Ocean acidification may adversely impact marine ecosystems and exacerbate global warming
“Oceans play an important part in the absorption of carbon dioxide”, however, because CO2 reacts with surface water, producing carbonic acid, excessive emissions of carbon dioxide caused by anthropogenic activity have been causing the global oceans to acidify since the pre-industrial era. “Oceans cover 71% of the Earth’s surface and deeply influence the ecology and climate. Thus, any changes in the marine environment will affect us too”. Ocean acidification is not only interconnected with global warming but may also further exacerbates it. Ocean acidification will cause phytoplankton to release less cloud-forming sulfur compounds back into the atmosphere, thus there will be fewer clouds to block the sunlight and cool the Earth’s surface. “Fewer clouds can exacerbate global warming”, explained Assistant Professor Lui.
Ocean acidification will also affect entire ecosystems, influencing the population of several marine organisms. The jellyfish bloom has been increasing in the past years, as jellyfish seem can stay well in warmer waters with a lower pH. Therefore, it possibly could be one of the dominant species in many places in the future. Other species, however, will decrease both in numbers and size. Shelled marine organisms, which shells are made of calcium carbonate, will grow smaller and smaller, and their shells will be thinner and thinner. “Some types of corals and foraminifera will grow slower in a more acidic environment; the shells of foraminifera will not grow well and may even dissolve if the seawater reaches a certain degree of acidification”, said Assistant Professor Lui.
Scientists have been working on measures to alleviate ocean acidification and foster the growth of photosynthetic organisms. Waters in different regions of the world, particularly their surface waters, often lack various types of nutrients much needed by marine organisms. Scientists developed technologies to pump the nutritious deep-sea water to the surface for the nutrients to foster the growth of the organisms on the surface, where light can permeate and photosynthesis can occur. Another efficient technology is iron fertilization, which made the phytoplankton flourish in the iron-deficient waters of the Southern Ocean, absorbing more CO2 through photosynthesis.
Assistant Professor Hon-Kit Lui is a chemical oceanographer specializing in ocean acidification, biogeochemistry, carbonate chemistry, marine pollution, and global change. He is a member of NSYSU Aerosol Science Research Center and has participated in several international projects related to marine research, including Surface Ocean - Lower Atmosphere Study (SOLAS).
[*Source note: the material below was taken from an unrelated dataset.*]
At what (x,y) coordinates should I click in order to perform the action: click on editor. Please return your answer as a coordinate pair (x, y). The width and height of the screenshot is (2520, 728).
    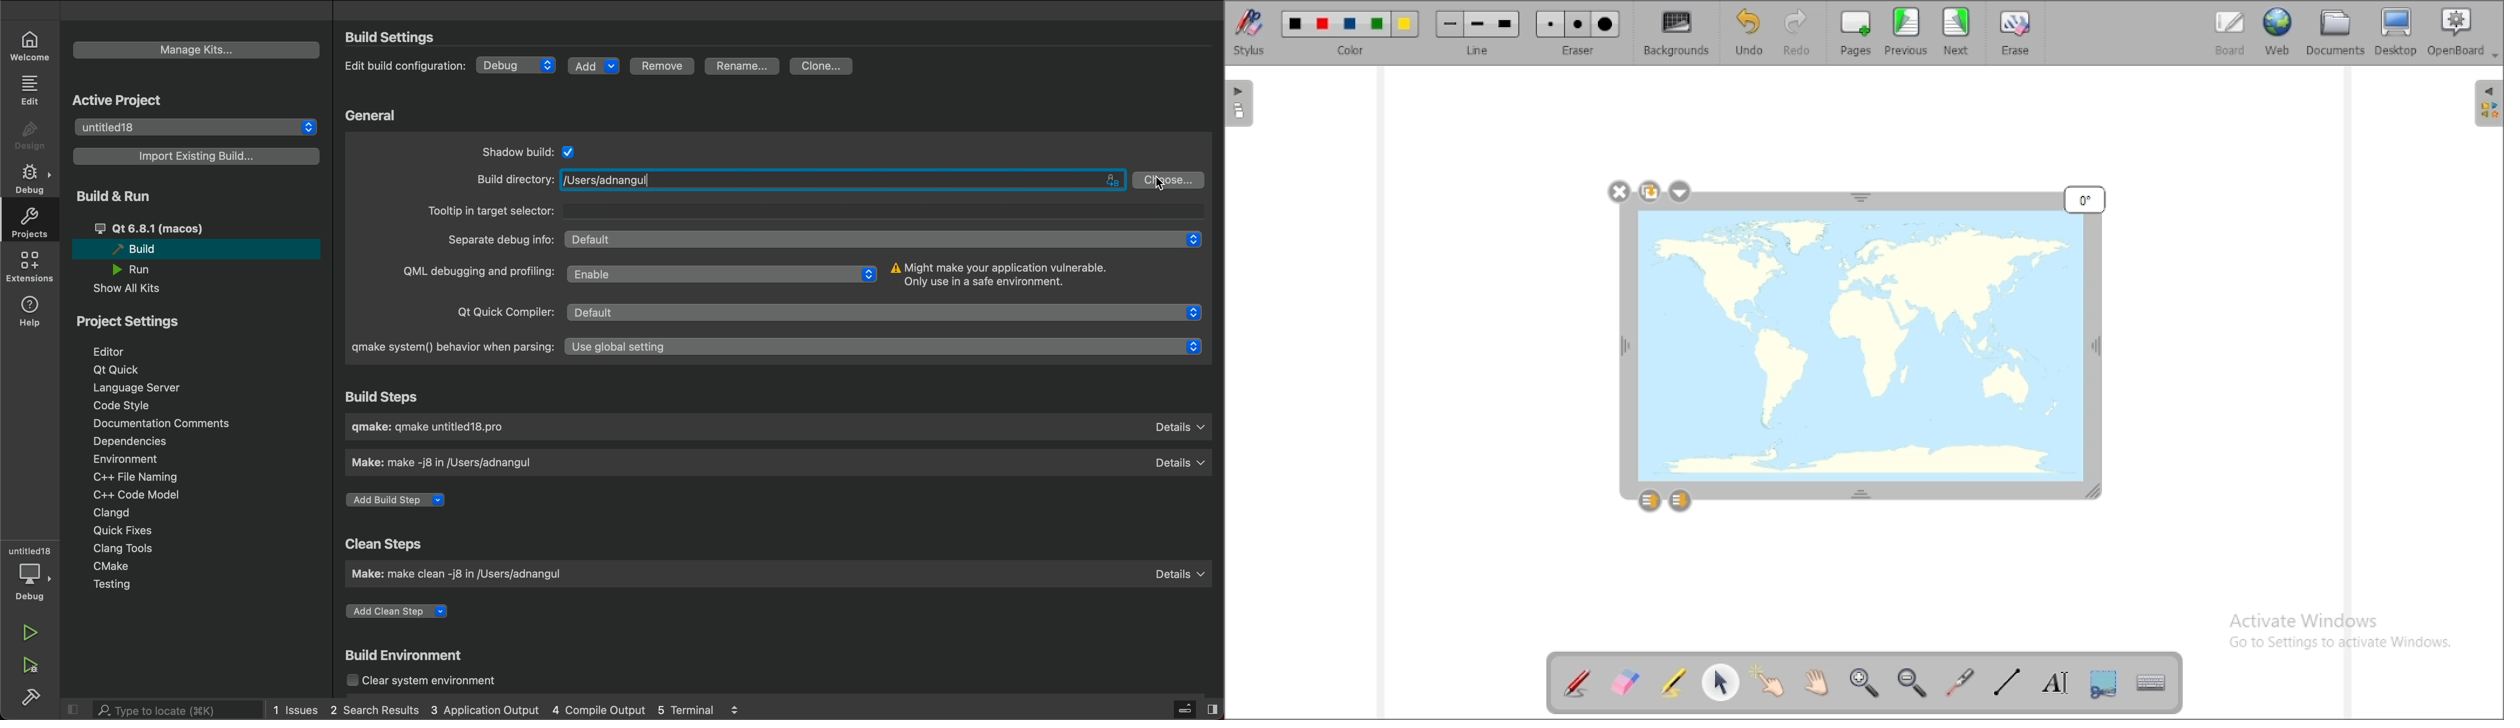
    Looking at the image, I should click on (120, 350).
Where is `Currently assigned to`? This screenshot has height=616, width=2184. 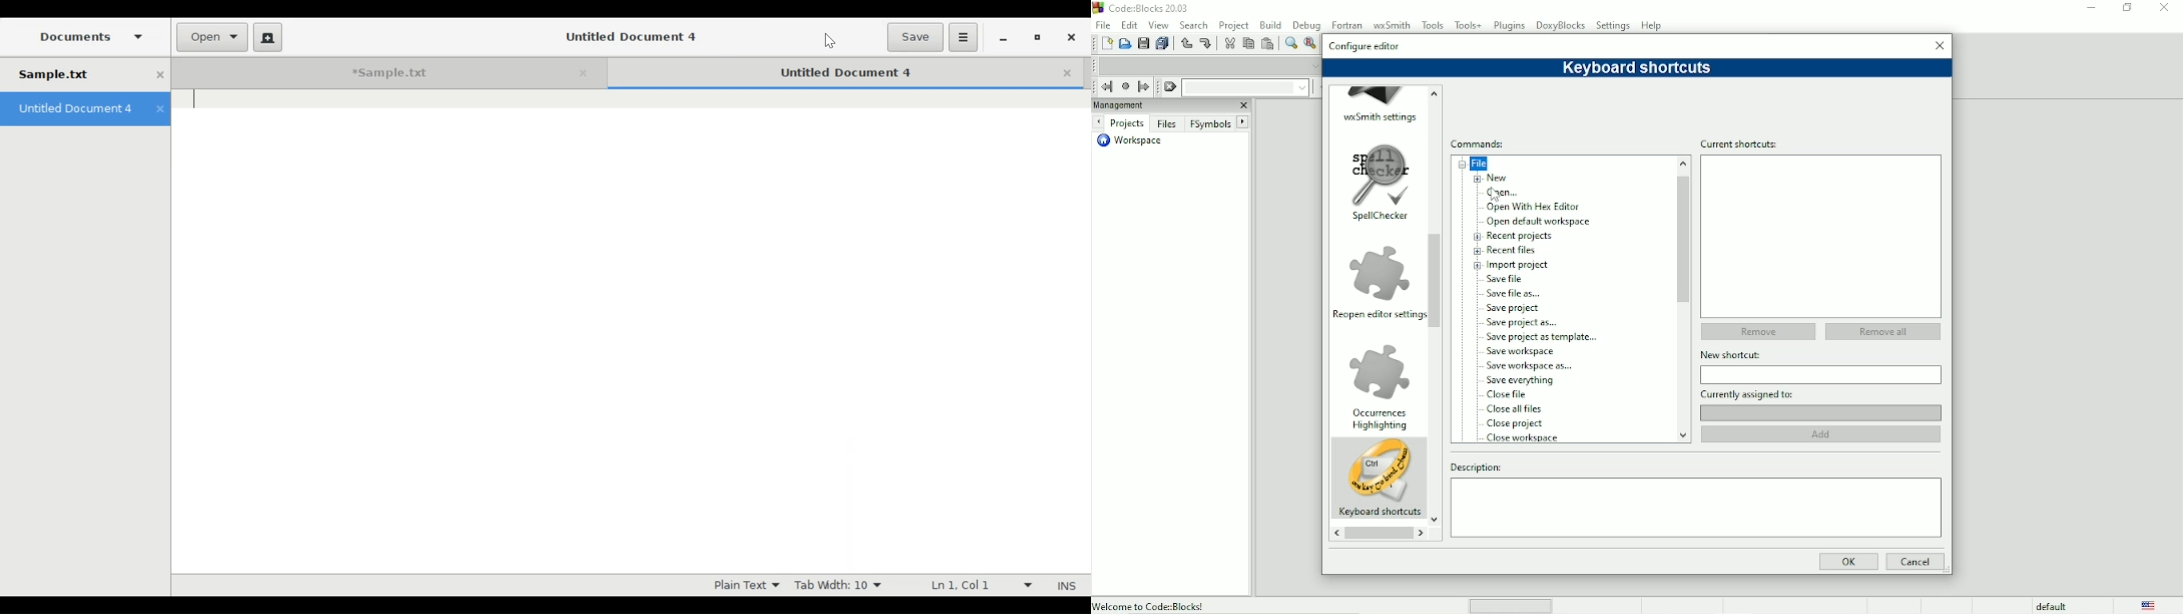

Parts of his work now are the extensions of the goals of the Joint Global Ocean Flux Study (JGOFS) and the World Ocean Circulation Experiment (WOCE). Worth mentioning, NSYSU Vice President for Academic Affairs Professor Chon-Lin Lee is the Taiwan representative of SOLAS. Assistant Professor Lui was conferred several awards for his outstanding contribution to marine research, including the 5th Ocean Research Award from the Oceanographic Society of the Republic of China in 2019.
Assistant Professor Lui, together with the research team guided by Professor Li-Lian Liu and Professor Chen-Tung Arthur Chen of the Department of Oceanography, NSYSU, have recently published their research paper on “The significance of PM1 accumulation by biota in aquatic ecosystems and the potential risk to living organisms”. This is the first research proving that black carbon, produced in the burning of fossil fuels, can permeate to marine organisms and their offspring by maternal transfer.